Required action ▸
Take the entries below and return them unchanged.

Source records

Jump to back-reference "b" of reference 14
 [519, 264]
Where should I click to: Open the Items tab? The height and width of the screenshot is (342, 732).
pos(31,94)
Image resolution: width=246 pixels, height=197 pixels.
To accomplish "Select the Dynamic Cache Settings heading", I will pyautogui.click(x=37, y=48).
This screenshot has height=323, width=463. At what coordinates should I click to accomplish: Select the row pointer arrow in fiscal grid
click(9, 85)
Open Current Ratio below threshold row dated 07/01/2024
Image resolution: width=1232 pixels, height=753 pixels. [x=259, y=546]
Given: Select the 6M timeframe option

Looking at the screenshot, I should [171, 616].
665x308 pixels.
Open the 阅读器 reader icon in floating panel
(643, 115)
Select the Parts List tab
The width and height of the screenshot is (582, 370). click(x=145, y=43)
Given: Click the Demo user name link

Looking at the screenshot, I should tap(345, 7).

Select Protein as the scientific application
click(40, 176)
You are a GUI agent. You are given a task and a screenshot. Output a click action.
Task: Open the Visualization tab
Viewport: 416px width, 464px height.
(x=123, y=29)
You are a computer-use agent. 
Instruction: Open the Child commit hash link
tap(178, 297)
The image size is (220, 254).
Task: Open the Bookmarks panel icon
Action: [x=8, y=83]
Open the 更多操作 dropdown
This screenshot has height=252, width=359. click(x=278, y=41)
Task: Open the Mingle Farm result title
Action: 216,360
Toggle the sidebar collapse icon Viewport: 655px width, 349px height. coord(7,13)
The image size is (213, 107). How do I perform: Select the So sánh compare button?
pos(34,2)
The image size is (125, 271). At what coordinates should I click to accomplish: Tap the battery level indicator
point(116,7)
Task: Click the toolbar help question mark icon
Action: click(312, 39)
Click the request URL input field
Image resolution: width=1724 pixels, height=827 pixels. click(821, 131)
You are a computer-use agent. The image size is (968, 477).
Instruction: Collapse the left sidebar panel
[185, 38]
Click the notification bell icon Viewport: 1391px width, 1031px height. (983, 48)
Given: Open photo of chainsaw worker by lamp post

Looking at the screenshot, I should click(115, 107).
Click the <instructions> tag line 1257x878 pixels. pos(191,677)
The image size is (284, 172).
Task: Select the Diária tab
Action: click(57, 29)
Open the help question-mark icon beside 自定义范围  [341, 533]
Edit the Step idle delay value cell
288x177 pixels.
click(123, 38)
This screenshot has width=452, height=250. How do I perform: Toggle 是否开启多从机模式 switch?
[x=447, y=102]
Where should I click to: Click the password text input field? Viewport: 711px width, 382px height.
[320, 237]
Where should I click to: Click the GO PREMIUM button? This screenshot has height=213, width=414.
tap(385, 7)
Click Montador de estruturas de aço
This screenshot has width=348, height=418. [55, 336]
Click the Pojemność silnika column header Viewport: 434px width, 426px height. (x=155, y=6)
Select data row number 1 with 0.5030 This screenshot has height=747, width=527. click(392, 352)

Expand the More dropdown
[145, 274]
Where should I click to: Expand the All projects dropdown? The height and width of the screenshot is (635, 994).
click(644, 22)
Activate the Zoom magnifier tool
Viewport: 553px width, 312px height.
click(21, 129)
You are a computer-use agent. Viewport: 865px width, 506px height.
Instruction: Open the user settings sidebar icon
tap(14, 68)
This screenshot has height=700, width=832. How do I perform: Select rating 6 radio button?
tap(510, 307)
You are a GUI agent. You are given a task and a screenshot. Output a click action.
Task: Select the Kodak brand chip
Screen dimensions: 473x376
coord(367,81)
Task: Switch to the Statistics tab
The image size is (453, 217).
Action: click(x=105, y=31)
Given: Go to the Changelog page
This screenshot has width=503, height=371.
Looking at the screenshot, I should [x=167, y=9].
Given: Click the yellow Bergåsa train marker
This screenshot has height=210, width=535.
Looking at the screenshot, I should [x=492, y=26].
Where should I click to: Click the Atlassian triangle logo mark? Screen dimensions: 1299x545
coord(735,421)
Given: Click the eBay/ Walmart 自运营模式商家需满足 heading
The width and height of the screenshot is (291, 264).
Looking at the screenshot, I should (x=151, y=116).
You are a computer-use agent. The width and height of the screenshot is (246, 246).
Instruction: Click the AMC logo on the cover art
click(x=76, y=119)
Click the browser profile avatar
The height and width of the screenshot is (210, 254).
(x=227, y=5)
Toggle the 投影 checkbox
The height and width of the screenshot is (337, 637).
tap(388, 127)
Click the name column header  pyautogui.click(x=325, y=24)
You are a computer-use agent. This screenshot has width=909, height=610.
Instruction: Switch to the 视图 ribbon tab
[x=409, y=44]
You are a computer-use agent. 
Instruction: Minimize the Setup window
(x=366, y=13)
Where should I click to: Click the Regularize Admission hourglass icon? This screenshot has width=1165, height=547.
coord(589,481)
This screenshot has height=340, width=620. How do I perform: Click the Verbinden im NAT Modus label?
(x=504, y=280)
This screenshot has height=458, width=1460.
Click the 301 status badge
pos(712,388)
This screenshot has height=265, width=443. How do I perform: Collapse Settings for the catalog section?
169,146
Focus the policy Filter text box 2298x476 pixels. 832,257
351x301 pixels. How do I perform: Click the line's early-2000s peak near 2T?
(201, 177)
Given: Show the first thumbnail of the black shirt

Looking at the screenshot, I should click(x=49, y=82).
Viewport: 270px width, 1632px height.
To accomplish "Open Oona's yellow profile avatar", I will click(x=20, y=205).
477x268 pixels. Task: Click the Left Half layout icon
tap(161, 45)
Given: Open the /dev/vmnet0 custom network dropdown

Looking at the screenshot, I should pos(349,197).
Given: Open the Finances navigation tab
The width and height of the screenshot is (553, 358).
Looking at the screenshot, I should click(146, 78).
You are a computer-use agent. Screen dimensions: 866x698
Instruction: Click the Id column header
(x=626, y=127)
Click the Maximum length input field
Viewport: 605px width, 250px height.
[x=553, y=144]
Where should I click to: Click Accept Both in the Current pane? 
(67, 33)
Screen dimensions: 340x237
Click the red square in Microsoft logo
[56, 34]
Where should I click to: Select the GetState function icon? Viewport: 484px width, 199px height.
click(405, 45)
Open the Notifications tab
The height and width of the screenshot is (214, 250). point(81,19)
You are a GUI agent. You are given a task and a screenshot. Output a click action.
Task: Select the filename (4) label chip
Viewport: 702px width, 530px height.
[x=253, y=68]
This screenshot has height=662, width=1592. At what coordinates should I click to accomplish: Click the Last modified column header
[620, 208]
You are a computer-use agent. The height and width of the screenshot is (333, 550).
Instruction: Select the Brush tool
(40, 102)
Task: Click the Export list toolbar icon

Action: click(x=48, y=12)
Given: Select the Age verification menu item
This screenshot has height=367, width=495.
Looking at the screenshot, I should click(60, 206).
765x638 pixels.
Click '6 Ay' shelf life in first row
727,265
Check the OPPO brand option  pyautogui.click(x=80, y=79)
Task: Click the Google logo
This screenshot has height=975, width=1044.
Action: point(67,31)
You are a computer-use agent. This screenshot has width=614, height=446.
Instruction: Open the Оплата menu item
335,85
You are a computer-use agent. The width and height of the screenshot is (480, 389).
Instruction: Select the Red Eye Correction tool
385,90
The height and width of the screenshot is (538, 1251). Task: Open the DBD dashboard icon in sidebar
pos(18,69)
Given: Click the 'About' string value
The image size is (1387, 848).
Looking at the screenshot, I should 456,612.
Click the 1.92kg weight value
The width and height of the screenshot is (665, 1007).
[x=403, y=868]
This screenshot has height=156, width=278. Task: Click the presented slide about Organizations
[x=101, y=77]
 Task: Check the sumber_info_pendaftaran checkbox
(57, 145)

Solution for this task ▸
Jump to back-reference "b" of reference 14
 [519, 264]
Where should I click to: Open the Items tab? The height and width of the screenshot is (342, 732).
pos(31,94)
Image resolution: width=246 pixels, height=197 pixels.
To accomplish "Select the Dynamic Cache Settings heading", I will pyautogui.click(x=37, y=48).
This screenshot has height=323, width=463. At what coordinates should I click to accomplish: Select the row pointer arrow in fiscal grid
click(9, 85)
Open Current Ratio below threshold row dated 07/01/2024
Image resolution: width=1232 pixels, height=753 pixels. [x=259, y=546]
Given: Select the 6M timeframe option

Looking at the screenshot, I should [171, 616].
665x308 pixels.
Open the 阅读器 reader icon in floating panel
(643, 115)
Select the Parts List tab
The width and height of the screenshot is (582, 370). click(x=145, y=43)
Given: Click the Demo user name link

Looking at the screenshot, I should tap(345, 7).

Select Protein as the scientific application
click(40, 176)
You are a GUI agent. You are given a task and a screenshot. Output a click action.
Task: Open the Visualization tab
Viewport: 416px width, 464px height.
(x=123, y=29)
You are a computer-use agent. 
Instruction: Open the Child commit hash link
tap(178, 297)
The image size is (220, 254).
Task: Open the Bookmarks panel icon
Action: [x=8, y=83]
Open the 更多操作 dropdown
This screenshot has height=252, width=359. click(x=278, y=41)
Task: Open the Mingle Farm result title
Action: 216,360
Toggle the sidebar collapse icon Viewport: 655px width, 349px height. coord(7,13)
The image size is (213, 107). How do I perform: Select the So sánh compare button?
pos(34,2)
The image size is (125, 271). At what coordinates should I click to accomplish: Tap the battery level indicator
point(116,7)
Task: Click the toolbar help question mark icon
Action: click(312, 39)
Click the request URL input field
Image resolution: width=1724 pixels, height=827 pixels. click(821, 131)
You are a computer-use agent. The image size is (968, 477).
Instruction: Collapse the left sidebar panel
[185, 38]
Click the notification bell icon Viewport: 1391px width, 1031px height. (983, 48)
Given: Open photo of chainsaw worker by lamp post

Looking at the screenshot, I should click(115, 107).
Click the <instructions> tag line 1257x878 pixels. pos(191,677)
The image size is (284, 172).
Task: Select the Diária tab
Action: click(57, 29)
Open the help question-mark icon beside 自定义范围  [341, 533]
Edit the Step idle delay value cell
288x177 pixels.
click(123, 38)
This screenshot has width=452, height=250. How do I perform: Toggle 是否开启多从机模式 switch?
[x=447, y=102]
Where should I click to: Click the password text input field? Viewport: 711px width, 382px height.
[320, 237]
Where should I click to: Click the GO PREMIUM button? This screenshot has height=213, width=414.
tap(385, 7)
Click Montador de estruturas de aço
This screenshot has width=348, height=418. [55, 336]
Click the Pojemność silnika column header Viewport: 434px width, 426px height. (x=155, y=6)
Select data row number 1 with 0.5030 This screenshot has height=747, width=527. click(392, 352)

Expand the More dropdown
[145, 274]
Where should I click to: Expand the All projects dropdown? The height and width of the screenshot is (635, 994).
click(644, 22)
Activate the Zoom magnifier tool
Viewport: 553px width, 312px height.
click(21, 129)
You are a computer-use agent. Viewport: 865px width, 506px height.
Instruction: Open the user settings sidebar icon
tap(14, 68)
This screenshot has height=700, width=832. How do I perform: Select rating 6 radio button?
tap(510, 307)
You are a GUI agent. You are given a task and a screenshot. Output a click action.
Task: Select the Kodak brand chip
Screen dimensions: 473x376
coord(367,81)
Task: Switch to the Statistics tab
The image size is (453, 217).
Action: click(x=105, y=31)
Given: Go to the Changelog page
This screenshot has width=503, height=371.
Looking at the screenshot, I should [x=167, y=9].
Given: Click the yellow Bergåsa train marker
This screenshot has height=210, width=535.
Looking at the screenshot, I should [x=492, y=26].
Where should I click to: Click the Atlassian triangle logo mark? Screen dimensions: 1299x545
coord(735,421)
Given: Click the eBay/ Walmart 自运营模式商家需满足 heading
The width and height of the screenshot is (291, 264).
Looking at the screenshot, I should (x=151, y=116).
You are a computer-use agent. The width and height of the screenshot is (246, 246).
Instruction: Click the AMC logo on the cover art
click(x=76, y=119)
Click the browser profile avatar
The height and width of the screenshot is (210, 254).
(x=227, y=5)
Toggle the 投影 checkbox
The height and width of the screenshot is (337, 637).
tap(388, 127)
Click the name column header  pyautogui.click(x=325, y=24)
You are a computer-use agent. This screenshot has width=909, height=610.
Instruction: Switch to the 视图 ribbon tab
[x=409, y=44]
You are a computer-use agent. 
Instruction: Minimize the Setup window
(x=366, y=13)
Where should I click to: Click the Regularize Admission hourglass icon? This screenshot has width=1165, height=547.
coord(589,481)
This screenshot has height=340, width=620. How do I perform: Click the Verbinden im NAT Modus label?
(x=504, y=280)
This screenshot has height=458, width=1460.
Click the 301 status badge
pos(712,388)
This screenshot has height=265, width=443. How do I perform: Collapse Settings for the catalog section?
169,146
Focus the policy Filter text box 2298x476 pixels. 832,257
351x301 pixels. How do I perform: Click the line's early-2000s peak near 2T?
(201, 177)
Given: Show the first thumbnail of the black shirt

Looking at the screenshot, I should click(x=49, y=82).
Viewport: 270px width, 1632px height.
To accomplish "Open Oona's yellow profile avatar", I will click(x=20, y=205).
477x268 pixels. Task: Click the Left Half layout icon
tap(161, 45)
Given: Open the /dev/vmnet0 custom network dropdown

Looking at the screenshot, I should pos(349,197).
Given: Open the Finances navigation tab
The width and height of the screenshot is (553, 358).
Looking at the screenshot, I should click(146, 78).
You are a computer-use agent. Screen dimensions: 866x698
Instruction: Click the Id column header
(x=626, y=127)
Click the Maximum length input field
Viewport: 605px width, 250px height.
[x=553, y=144]
Where should I click to: Click Accept Both in the Current pane? 
(67, 33)
Screen dimensions: 340x237
Click the red square in Microsoft logo
[56, 34]
Where should I click to: Select the GetState function icon? Viewport: 484px width, 199px height.
click(405, 45)
Open the Notifications tab
The height and width of the screenshot is (214, 250). point(81,19)
You are a GUI agent. You are given a task and a screenshot. Output a click action.
Task: Select the filename (4) label chip
Viewport: 702px width, 530px height.
[x=253, y=68]
This screenshot has height=662, width=1592. At what coordinates should I click to accomplish: Click the Last modified column header
[620, 208]
You are a computer-use agent. The height and width of the screenshot is (333, 550).
Instruction: Select the Brush tool
(40, 102)
Task: Click the Export list toolbar icon

Action: click(x=48, y=12)
Given: Select the Age verification menu item
This screenshot has height=367, width=495.
Looking at the screenshot, I should click(60, 206).
765x638 pixels.
Click '6 Ay' shelf life in first row
727,265
Check the OPPO brand option  pyautogui.click(x=80, y=79)
Task: Click the Google logo
This screenshot has height=975, width=1044.
Action: point(67,31)
You are a computer-use agent. This screenshot has width=614, height=446.
Instruction: Open the Оплата menu item
335,85
You are a computer-use agent. The width and height of the screenshot is (480, 389).
Instruction: Select the Red Eye Correction tool
385,90
The height and width of the screenshot is (538, 1251). Task: Open the DBD dashboard icon in sidebar
pos(18,69)
Given: Click the 'About' string value
The image size is (1387, 848).
Looking at the screenshot, I should 456,612.
Click the 1.92kg weight value
The width and height of the screenshot is (665, 1007).
[x=403, y=868]
This screenshot has height=156, width=278. Task: Click the presented slide about Organizations
[x=101, y=77]
 Task: Check the sumber_info_pendaftaran checkbox
(57, 145)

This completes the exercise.